• _YOUR ASSIGNMENT_
Could each entry be returned exactly as it appears?

• _EXTRACTED INFORMATION_
....
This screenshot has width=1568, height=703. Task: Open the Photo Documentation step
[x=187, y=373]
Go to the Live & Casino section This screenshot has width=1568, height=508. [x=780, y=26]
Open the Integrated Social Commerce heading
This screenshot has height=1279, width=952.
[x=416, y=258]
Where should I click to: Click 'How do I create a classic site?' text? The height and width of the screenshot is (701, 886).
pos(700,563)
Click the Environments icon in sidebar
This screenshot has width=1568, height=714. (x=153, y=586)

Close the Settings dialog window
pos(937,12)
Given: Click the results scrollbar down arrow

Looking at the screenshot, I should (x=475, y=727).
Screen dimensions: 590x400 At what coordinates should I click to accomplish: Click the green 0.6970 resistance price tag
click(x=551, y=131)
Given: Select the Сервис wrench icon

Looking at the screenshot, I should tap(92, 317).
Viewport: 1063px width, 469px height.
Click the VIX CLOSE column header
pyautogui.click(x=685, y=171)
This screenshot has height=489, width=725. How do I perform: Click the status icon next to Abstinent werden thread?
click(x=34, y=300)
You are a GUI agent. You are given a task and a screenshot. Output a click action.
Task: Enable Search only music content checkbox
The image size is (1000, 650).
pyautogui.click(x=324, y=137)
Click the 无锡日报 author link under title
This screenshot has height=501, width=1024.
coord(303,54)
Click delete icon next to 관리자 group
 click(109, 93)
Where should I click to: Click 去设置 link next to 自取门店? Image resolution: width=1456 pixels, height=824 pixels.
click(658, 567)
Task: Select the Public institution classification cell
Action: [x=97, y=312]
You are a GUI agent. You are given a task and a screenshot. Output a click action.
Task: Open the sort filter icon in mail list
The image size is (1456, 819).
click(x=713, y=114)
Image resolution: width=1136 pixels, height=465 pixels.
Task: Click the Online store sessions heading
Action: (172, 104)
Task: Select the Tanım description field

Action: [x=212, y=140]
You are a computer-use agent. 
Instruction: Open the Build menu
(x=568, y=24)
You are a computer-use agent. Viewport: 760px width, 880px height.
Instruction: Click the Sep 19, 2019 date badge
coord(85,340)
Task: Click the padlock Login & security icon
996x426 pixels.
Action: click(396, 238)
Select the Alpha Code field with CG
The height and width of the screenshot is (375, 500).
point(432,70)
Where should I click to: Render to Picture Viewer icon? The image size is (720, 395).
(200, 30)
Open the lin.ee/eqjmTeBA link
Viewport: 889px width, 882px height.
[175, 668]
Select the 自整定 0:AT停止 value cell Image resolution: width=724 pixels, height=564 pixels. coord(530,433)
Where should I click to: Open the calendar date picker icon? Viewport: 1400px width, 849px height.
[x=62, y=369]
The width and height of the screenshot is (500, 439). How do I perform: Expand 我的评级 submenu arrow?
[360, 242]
....
• _EXPECTED ANSWER_
This screenshot has width=1568, height=703. Task: Open the Photo Documentation step
[x=187, y=373]
Go to the Live & Casino section This screenshot has width=1568, height=508. [x=780, y=26]
Open the Integrated Social Commerce heading
This screenshot has height=1279, width=952.
[x=416, y=258]
Where should I click to: Click 'How do I create a classic site?' text? The height and width of the screenshot is (701, 886).
pos(700,563)
Click the Environments icon in sidebar
This screenshot has width=1568, height=714. (x=153, y=586)

Close the Settings dialog window
pos(937,12)
Given: Click the results scrollbar down arrow

Looking at the screenshot, I should (x=475, y=727).
Screen dimensions: 590x400 At what coordinates should I click to accomplish: Click the green 0.6970 resistance price tag
click(x=551, y=131)
Given: Select the Сервис wrench icon

Looking at the screenshot, I should tap(92, 317).
Viewport: 1063px width, 469px height.
Click the VIX CLOSE column header
pyautogui.click(x=685, y=171)
This screenshot has height=489, width=725. How do I perform: Click the status icon next to Abstinent werden thread?
click(x=34, y=300)
You are a GUI agent. You are given a task and a screenshot. Output a click action.
Task: Enable Search only music content checkbox
The image size is (1000, 650).
pyautogui.click(x=324, y=137)
Click the 无锡日报 author link under title
This screenshot has height=501, width=1024.
coord(303,54)
Click delete icon next to 관리자 group
 click(109, 93)
Where should I click to: Click 去设置 link next to 自取门店? Image resolution: width=1456 pixels, height=824 pixels.
click(658, 567)
Task: Select the Public institution classification cell
Action: [x=97, y=312]
You are a GUI agent. You are given a task and a screenshot. Output a click action.
Task: Open the sort filter icon in mail list
The image size is (1456, 819).
click(x=713, y=114)
Image resolution: width=1136 pixels, height=465 pixels.
Task: Click the Online store sessions heading
Action: (172, 104)
Task: Select the Tanım description field

Action: [x=212, y=140]
You are a computer-use agent. 
Instruction: Open the Build menu
(x=568, y=24)
You are a computer-use agent. Viewport: 760px width, 880px height.
Instruction: Click the Sep 19, 2019 date badge
coord(85,340)
Task: Click the padlock Login & security icon
996x426 pixels.
Action: click(396, 238)
Select the Alpha Code field with CG
The height and width of the screenshot is (375, 500).
point(432,70)
Where should I click to: Render to Picture Viewer icon? The image size is (720, 395).
(200, 30)
Open the lin.ee/eqjmTeBA link
Viewport: 889px width, 882px height.
[175, 668]
Select the 自整定 0:AT停止 value cell Image resolution: width=724 pixels, height=564 pixels. coord(530,433)
Where should I click to: Open the calendar date picker icon? Viewport: 1400px width, 849px height.
[x=62, y=369]
The width and height of the screenshot is (500, 439). How do I perform: Expand 我的评级 submenu arrow?
[360, 242]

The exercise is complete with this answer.